[[ Extracted records, beginning ]]

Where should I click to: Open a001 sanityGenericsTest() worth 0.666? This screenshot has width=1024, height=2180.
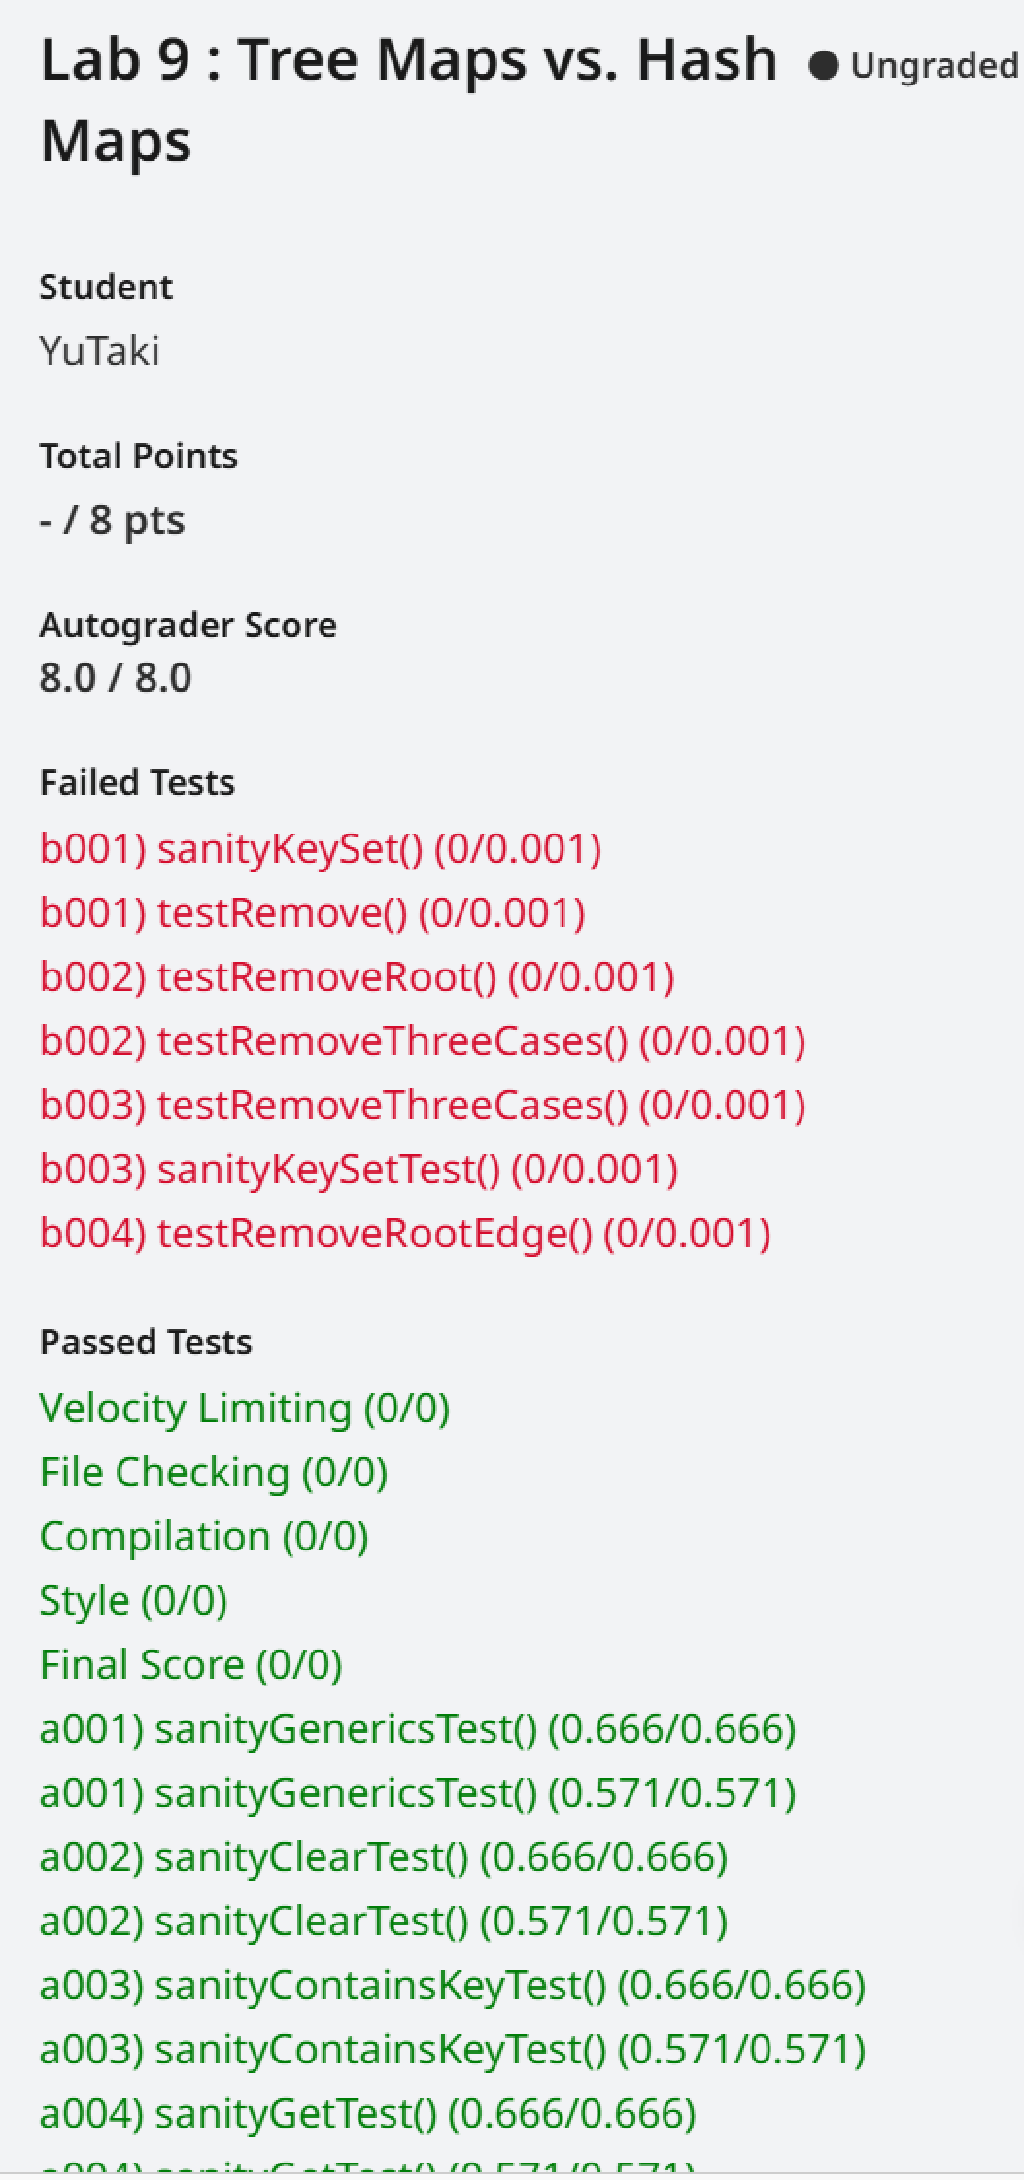point(418,1729)
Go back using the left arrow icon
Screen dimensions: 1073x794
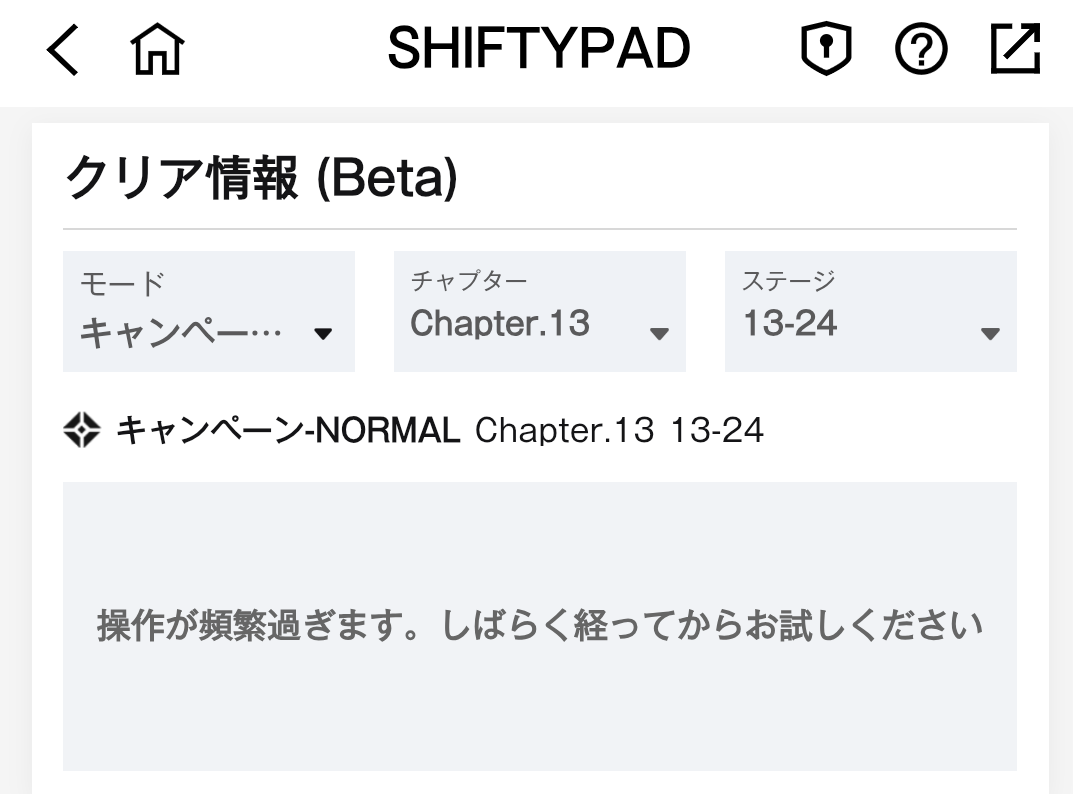[62, 49]
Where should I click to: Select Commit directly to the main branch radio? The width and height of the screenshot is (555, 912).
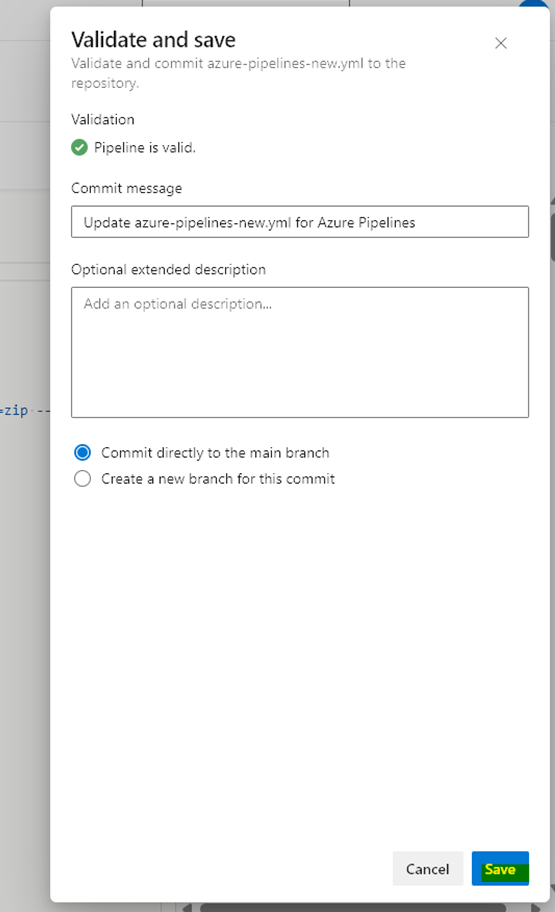pos(83,453)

[[ Extracted records, end ]]

Task instructions:
Reproduce every record above exactly, omitting the pictures.

Output for this exercise:
Where should I click to: Open a001 sanityGenericsTest() worth 0.666? This screenshot has width=1024, height=2180.
point(418,1729)
Go back using the left arrow icon
Screen dimensions: 1073x794
[62, 49]
Where should I click to: Select Commit directly to the main branch radio? The width and height of the screenshot is (555, 912).
pos(83,453)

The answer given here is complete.